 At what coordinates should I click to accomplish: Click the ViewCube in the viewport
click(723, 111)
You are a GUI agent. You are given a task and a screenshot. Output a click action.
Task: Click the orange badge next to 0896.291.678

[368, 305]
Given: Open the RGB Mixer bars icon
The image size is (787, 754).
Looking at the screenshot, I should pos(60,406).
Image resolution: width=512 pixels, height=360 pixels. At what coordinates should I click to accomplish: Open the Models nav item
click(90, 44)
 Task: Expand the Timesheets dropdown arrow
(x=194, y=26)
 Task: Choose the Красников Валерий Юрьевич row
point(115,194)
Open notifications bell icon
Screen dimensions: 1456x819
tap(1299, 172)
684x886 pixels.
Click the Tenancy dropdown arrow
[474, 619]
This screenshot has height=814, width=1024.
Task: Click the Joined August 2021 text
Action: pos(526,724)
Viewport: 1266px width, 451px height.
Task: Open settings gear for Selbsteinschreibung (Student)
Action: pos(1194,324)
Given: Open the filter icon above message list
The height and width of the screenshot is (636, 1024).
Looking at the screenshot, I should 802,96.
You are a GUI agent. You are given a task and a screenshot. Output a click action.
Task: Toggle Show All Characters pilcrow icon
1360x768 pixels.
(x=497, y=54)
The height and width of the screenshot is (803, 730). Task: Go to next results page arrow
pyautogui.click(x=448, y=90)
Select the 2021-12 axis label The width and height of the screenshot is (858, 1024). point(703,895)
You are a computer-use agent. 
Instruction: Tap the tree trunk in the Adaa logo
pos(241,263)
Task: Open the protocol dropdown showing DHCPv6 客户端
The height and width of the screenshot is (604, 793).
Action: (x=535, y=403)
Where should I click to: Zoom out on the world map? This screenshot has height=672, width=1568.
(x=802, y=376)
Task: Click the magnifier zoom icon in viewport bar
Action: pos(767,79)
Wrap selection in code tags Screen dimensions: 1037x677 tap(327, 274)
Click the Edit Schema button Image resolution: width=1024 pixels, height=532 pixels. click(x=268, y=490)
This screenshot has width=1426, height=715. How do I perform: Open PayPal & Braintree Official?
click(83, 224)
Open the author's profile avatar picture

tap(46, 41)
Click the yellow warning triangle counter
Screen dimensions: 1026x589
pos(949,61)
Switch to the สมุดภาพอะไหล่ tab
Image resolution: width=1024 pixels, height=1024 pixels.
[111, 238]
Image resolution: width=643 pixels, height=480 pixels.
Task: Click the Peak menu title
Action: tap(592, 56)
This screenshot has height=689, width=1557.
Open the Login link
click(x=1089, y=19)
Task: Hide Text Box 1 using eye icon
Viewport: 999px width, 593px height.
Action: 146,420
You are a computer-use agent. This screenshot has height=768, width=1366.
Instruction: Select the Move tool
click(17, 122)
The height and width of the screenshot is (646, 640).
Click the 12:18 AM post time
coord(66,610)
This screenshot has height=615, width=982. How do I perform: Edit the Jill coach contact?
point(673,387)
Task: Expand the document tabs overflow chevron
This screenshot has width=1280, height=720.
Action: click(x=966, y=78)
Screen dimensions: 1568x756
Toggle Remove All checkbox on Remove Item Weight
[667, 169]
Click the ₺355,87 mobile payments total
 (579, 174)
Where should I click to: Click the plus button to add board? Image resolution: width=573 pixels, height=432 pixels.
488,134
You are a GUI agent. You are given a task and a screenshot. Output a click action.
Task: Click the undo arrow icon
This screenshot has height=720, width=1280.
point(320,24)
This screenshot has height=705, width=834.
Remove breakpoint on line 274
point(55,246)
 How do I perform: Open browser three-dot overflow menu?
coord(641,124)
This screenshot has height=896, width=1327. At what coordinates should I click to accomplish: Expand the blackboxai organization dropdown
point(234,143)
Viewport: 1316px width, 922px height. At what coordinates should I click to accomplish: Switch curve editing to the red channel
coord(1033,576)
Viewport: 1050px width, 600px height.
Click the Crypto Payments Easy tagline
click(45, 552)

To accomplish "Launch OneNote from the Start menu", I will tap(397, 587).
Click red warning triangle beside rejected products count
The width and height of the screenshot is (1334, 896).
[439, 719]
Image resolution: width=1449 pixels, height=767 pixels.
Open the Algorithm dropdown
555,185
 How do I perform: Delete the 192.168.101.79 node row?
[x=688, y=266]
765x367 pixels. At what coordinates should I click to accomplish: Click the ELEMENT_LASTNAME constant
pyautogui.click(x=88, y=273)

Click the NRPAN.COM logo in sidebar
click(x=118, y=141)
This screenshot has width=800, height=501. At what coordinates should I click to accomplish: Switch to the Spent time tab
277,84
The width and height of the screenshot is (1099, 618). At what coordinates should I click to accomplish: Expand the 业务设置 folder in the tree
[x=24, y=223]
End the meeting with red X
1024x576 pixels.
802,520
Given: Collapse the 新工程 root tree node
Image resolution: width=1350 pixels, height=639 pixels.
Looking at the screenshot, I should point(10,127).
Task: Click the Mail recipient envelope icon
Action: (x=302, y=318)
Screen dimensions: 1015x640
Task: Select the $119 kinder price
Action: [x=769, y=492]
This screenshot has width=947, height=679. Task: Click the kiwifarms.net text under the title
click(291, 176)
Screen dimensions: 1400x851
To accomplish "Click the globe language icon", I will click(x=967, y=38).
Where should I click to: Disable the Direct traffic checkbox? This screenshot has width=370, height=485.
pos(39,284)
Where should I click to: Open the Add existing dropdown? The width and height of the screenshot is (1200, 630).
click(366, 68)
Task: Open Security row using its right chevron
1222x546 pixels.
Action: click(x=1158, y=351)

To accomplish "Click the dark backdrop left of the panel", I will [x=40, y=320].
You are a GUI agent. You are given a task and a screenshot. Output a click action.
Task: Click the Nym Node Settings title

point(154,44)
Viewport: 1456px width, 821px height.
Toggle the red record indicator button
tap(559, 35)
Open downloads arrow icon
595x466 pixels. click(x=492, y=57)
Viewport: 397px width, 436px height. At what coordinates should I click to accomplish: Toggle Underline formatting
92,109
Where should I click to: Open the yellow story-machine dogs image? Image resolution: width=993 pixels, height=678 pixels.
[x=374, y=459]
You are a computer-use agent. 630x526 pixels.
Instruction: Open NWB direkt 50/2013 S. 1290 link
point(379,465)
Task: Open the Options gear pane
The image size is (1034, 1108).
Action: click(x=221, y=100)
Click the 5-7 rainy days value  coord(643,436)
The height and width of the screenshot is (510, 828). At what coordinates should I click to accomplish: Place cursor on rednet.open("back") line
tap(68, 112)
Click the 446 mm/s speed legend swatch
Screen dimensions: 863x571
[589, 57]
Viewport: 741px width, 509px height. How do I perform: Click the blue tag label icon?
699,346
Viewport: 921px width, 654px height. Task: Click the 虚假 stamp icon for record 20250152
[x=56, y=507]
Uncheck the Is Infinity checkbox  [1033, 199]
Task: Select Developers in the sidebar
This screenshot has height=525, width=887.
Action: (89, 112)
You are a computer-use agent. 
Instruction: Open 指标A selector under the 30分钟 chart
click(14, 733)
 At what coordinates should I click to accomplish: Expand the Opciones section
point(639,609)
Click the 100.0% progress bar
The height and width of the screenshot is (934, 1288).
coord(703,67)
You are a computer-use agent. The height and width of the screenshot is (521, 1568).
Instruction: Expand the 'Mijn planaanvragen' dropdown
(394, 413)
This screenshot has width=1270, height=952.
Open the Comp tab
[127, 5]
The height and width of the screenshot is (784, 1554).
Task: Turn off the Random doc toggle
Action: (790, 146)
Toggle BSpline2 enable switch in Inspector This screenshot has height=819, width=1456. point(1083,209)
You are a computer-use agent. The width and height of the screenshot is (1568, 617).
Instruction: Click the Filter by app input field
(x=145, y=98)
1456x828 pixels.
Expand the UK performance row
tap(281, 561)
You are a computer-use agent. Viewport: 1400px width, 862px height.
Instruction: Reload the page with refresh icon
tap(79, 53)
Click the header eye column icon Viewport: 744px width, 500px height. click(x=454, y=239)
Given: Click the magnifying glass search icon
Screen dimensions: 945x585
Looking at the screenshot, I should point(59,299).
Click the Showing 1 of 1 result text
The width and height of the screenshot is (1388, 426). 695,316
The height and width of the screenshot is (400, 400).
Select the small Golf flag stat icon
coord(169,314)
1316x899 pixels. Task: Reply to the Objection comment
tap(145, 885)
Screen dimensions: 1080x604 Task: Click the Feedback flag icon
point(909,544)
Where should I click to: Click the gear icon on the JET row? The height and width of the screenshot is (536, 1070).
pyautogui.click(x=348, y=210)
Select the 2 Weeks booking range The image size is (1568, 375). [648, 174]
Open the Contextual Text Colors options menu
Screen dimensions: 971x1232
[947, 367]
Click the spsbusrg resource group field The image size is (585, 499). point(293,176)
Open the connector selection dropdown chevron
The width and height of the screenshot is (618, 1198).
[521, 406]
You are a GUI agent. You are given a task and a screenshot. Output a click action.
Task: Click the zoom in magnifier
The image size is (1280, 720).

****************************************

- **Görev Tanımı**
Lütfen yukarıdaki malzemede "Select the 2021-12" ifadesini içeren satırdan başlayıp "pos(241,263)" ifadesini içeren satıra kadar uzanan satırları, iki uçtaki satırlar da dahil olmak üzere, hiç değiştirmeden yeniden yazın.

- **Çözüm**
Select the 2021-12 axis label The width and height of the screenshot is (858, 1024). point(703,895)
You are a computer-use agent. 
Instruction: Tap the tree trunk in the Adaa logo
pos(241,263)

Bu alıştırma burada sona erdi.